(Element lookup listing)
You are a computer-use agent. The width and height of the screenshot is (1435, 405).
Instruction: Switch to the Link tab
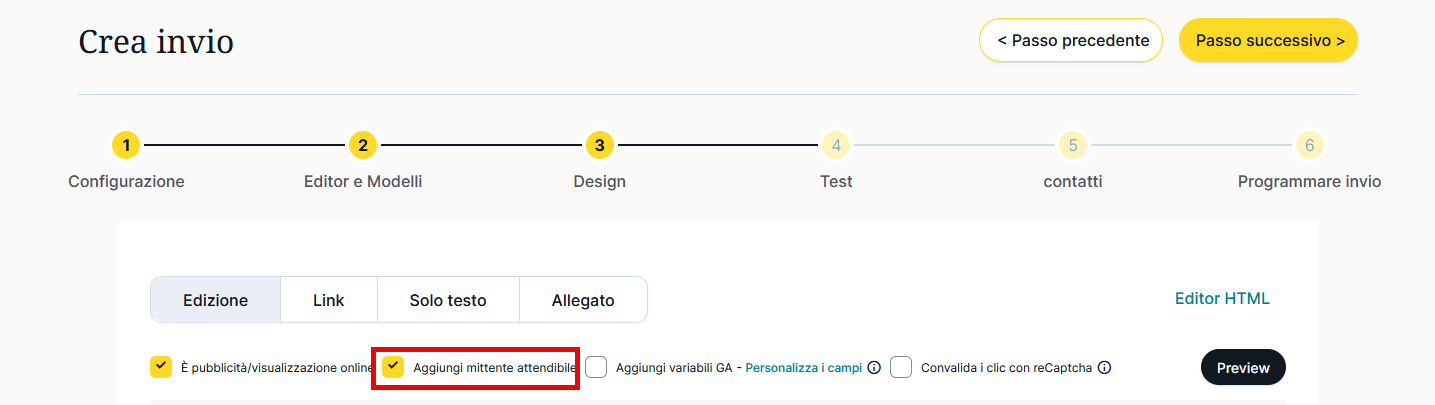pos(328,300)
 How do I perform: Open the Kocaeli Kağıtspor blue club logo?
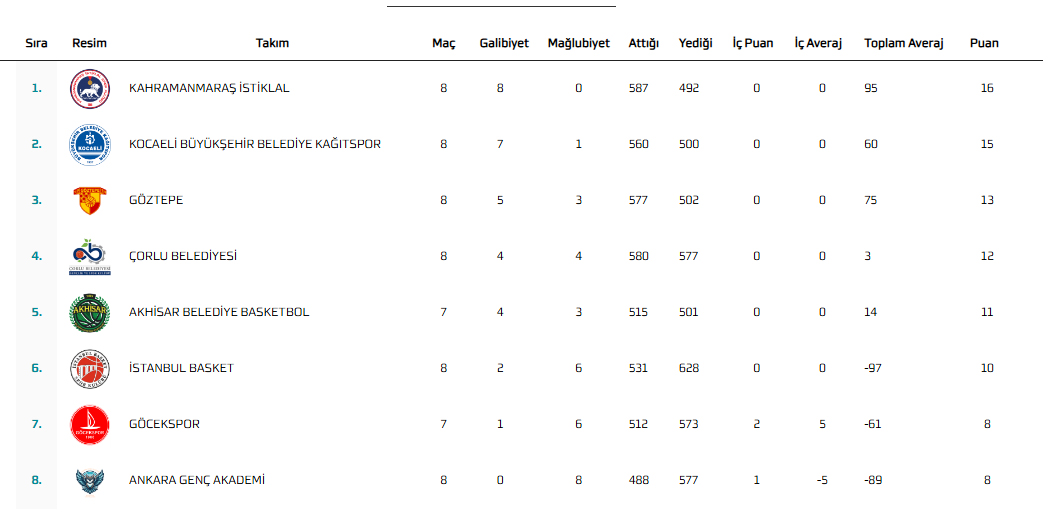(x=90, y=144)
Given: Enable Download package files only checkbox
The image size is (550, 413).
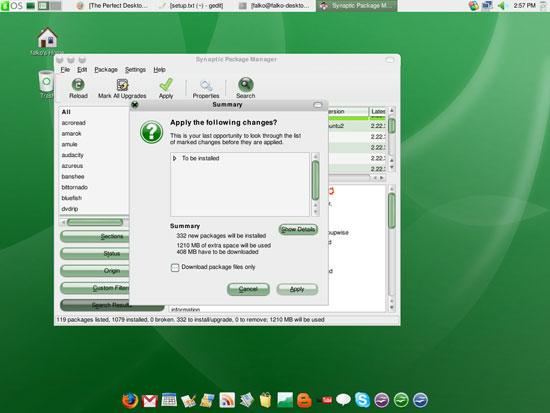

§ The problem
Present every line of the listing above as a Markdown table with the columns "Row" and "Text", numbering the rows and skipping blank lines. Do not include the pictures in your answer.

§ Solution to the problem
| Row | Text |
|---|---|
| 1 | You are a computer-use agent. The width and height of the screenshot is (1435, 405). |
| 2 | Instruction: Switch to the Link tab |
| 3 | pos(328,300) |
| 4 |  How do I perform: Open the Kocaeli Kağıtspor blue club logo? |
| 5 | (x=90, y=144) |
| 6 | Given: Enable Download package files only checkbox |
| 7 | The image size is (550, 413). |